[Start of section]

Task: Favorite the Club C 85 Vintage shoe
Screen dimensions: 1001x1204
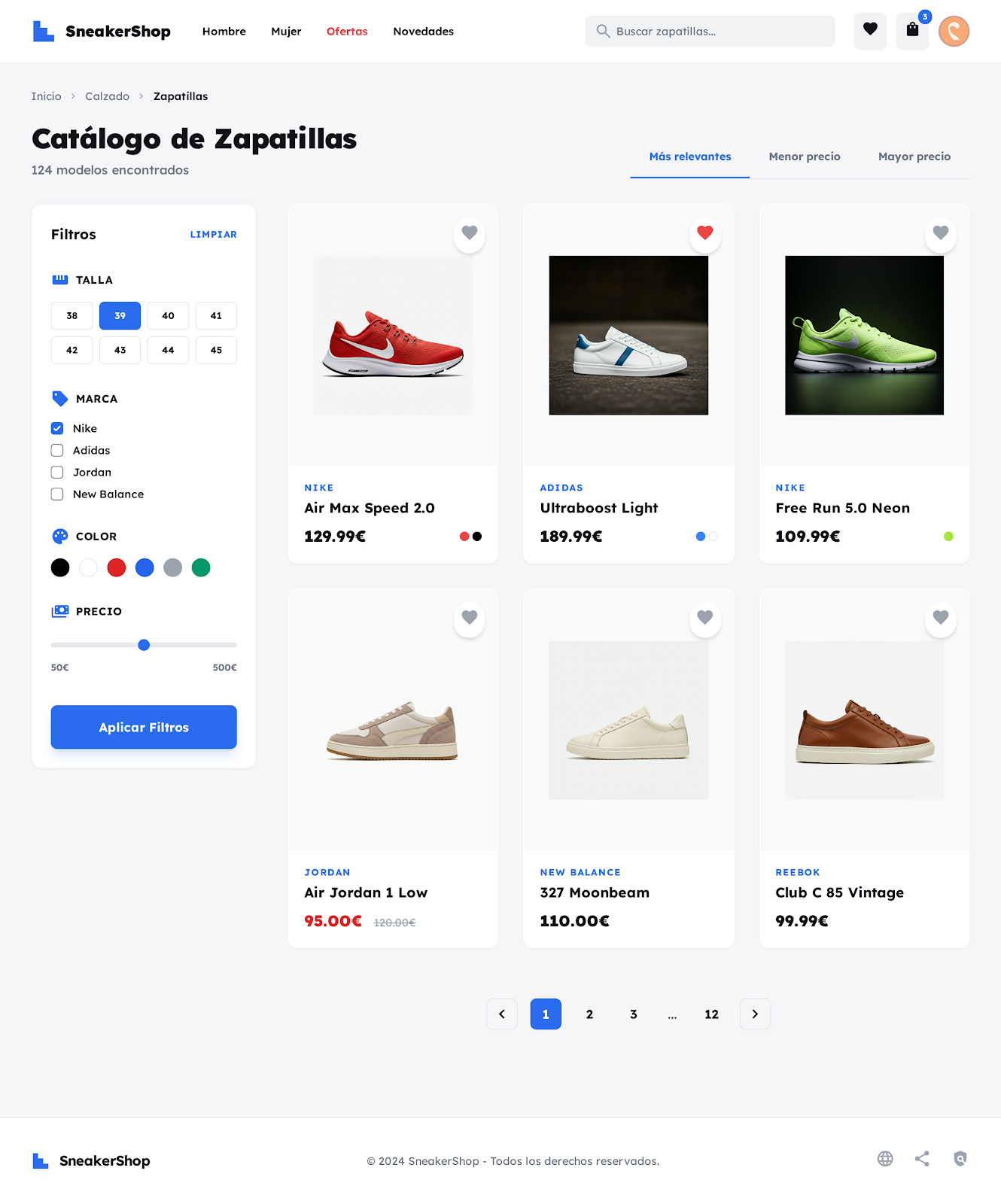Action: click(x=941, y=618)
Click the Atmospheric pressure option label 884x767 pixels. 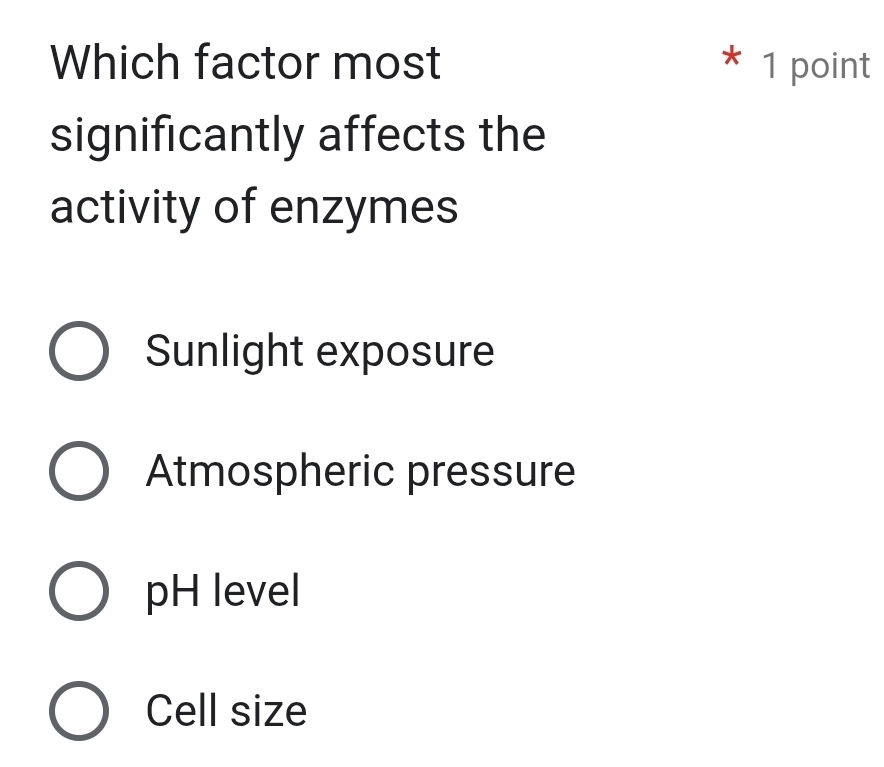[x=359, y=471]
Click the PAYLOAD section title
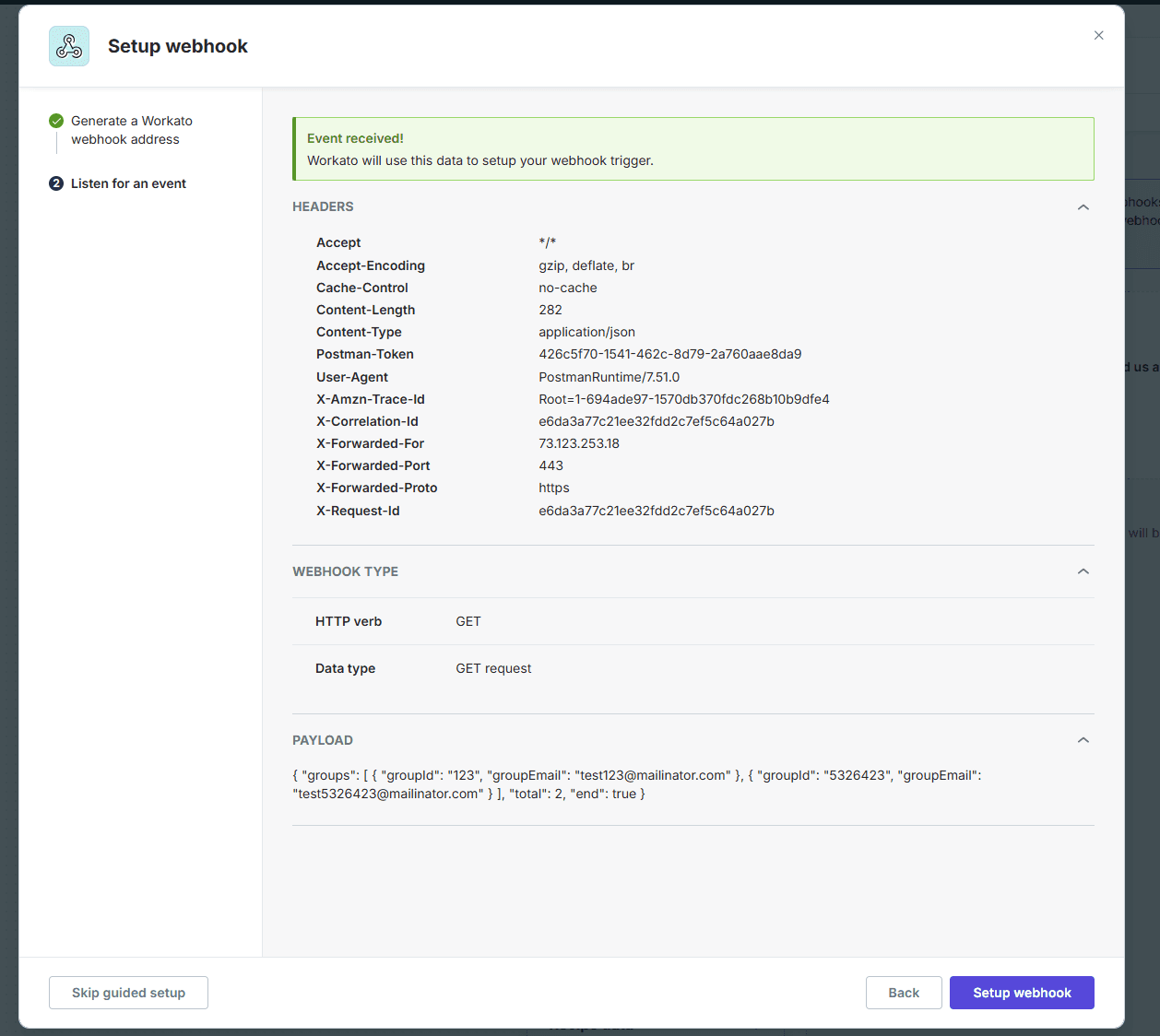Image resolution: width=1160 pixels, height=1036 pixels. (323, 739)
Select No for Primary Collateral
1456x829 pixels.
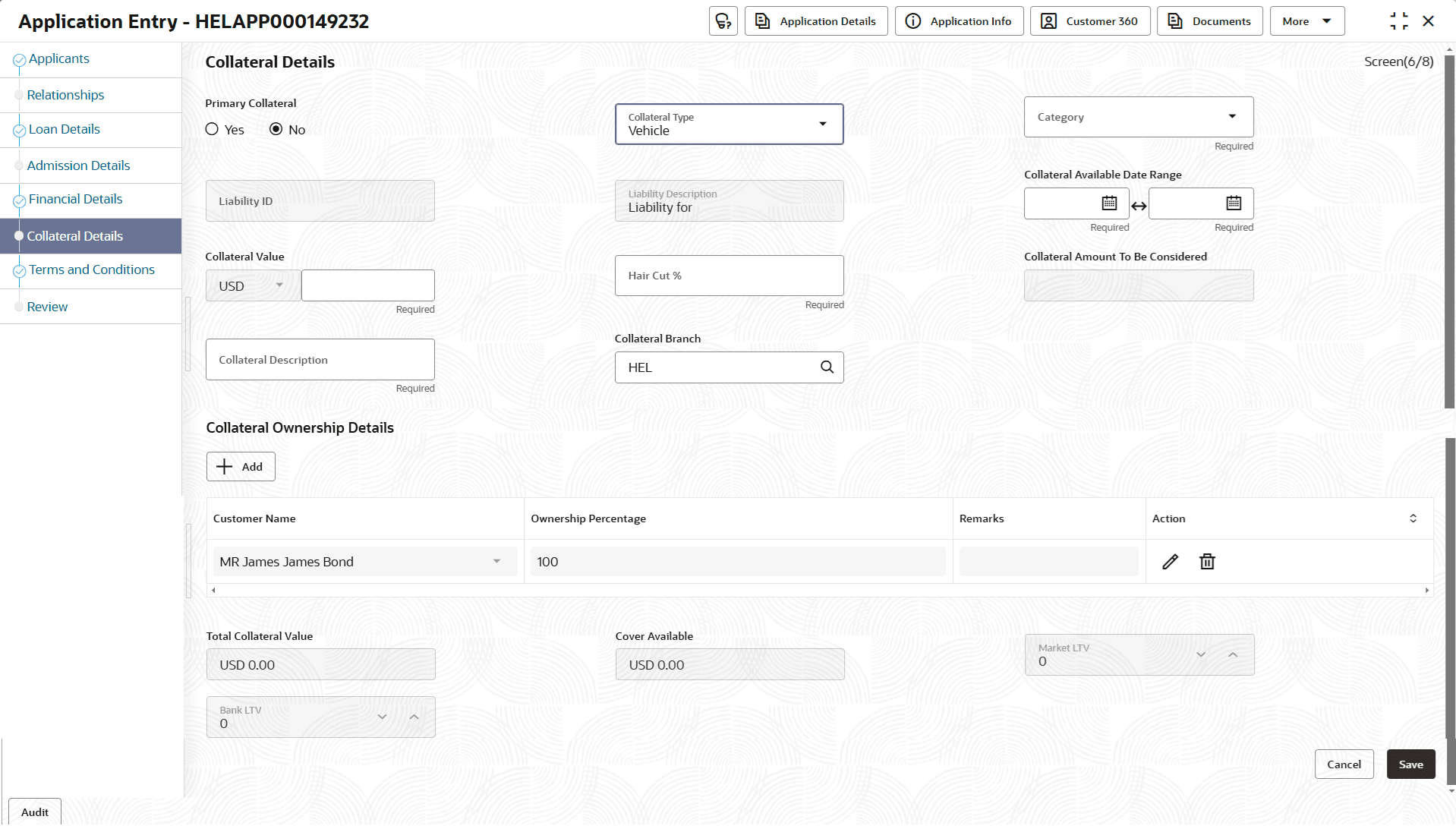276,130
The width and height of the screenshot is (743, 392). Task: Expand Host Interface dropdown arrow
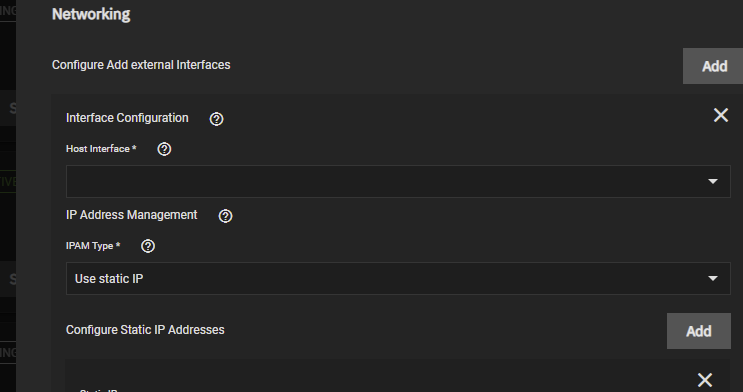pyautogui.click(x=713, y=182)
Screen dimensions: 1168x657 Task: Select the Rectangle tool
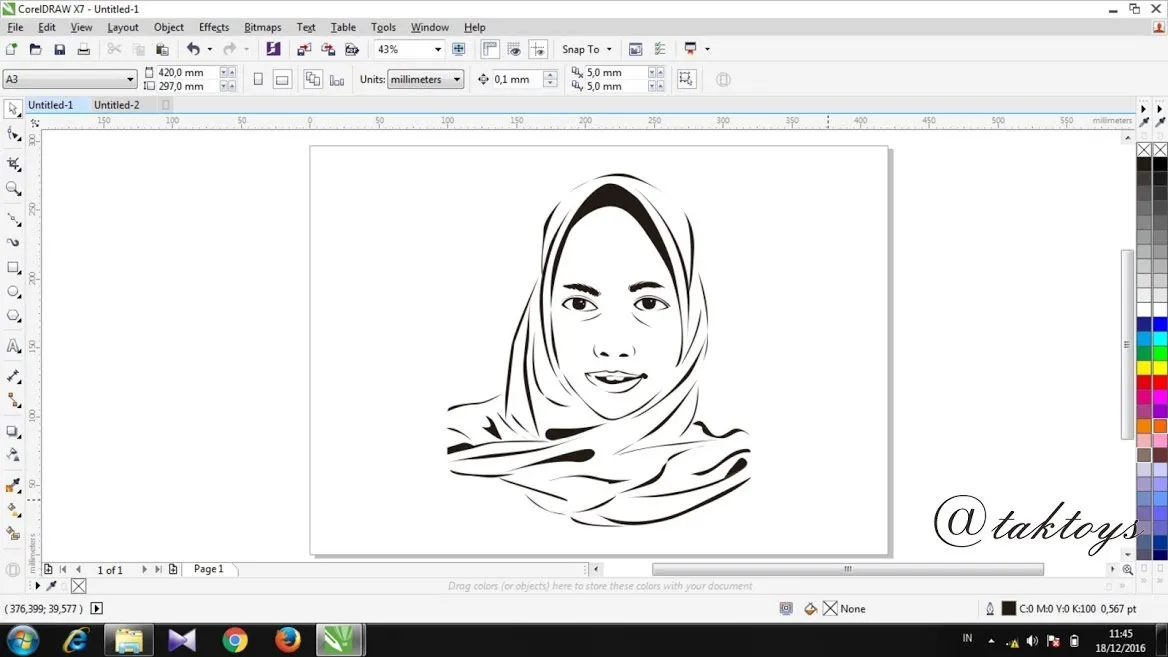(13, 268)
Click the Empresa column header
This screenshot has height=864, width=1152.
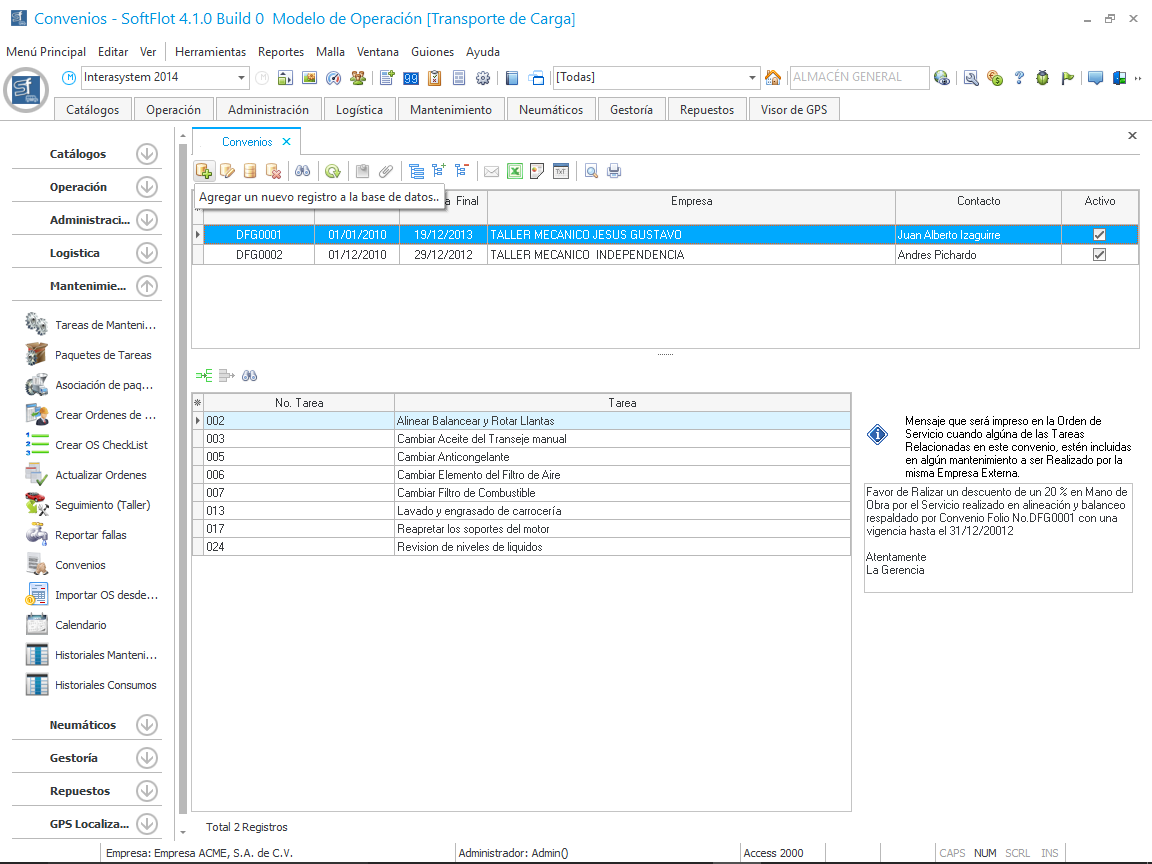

[End of section]

# [What is required]
Only the lines from the one containing "1456x829 pixels." through the last line of the entries, both included, should be repeated exactly, and the pictures should be left out.

# [Final answer]
1456x829 pixels.
276,130
The width and height of the screenshot is (743, 392). Task: Expand Host Interface dropdown arrow
pyautogui.click(x=713, y=182)
Screen dimensions: 1168x657 Task: Select the Rectangle tool
(13, 268)
Click the Empresa column header
This screenshot has height=864, width=1152.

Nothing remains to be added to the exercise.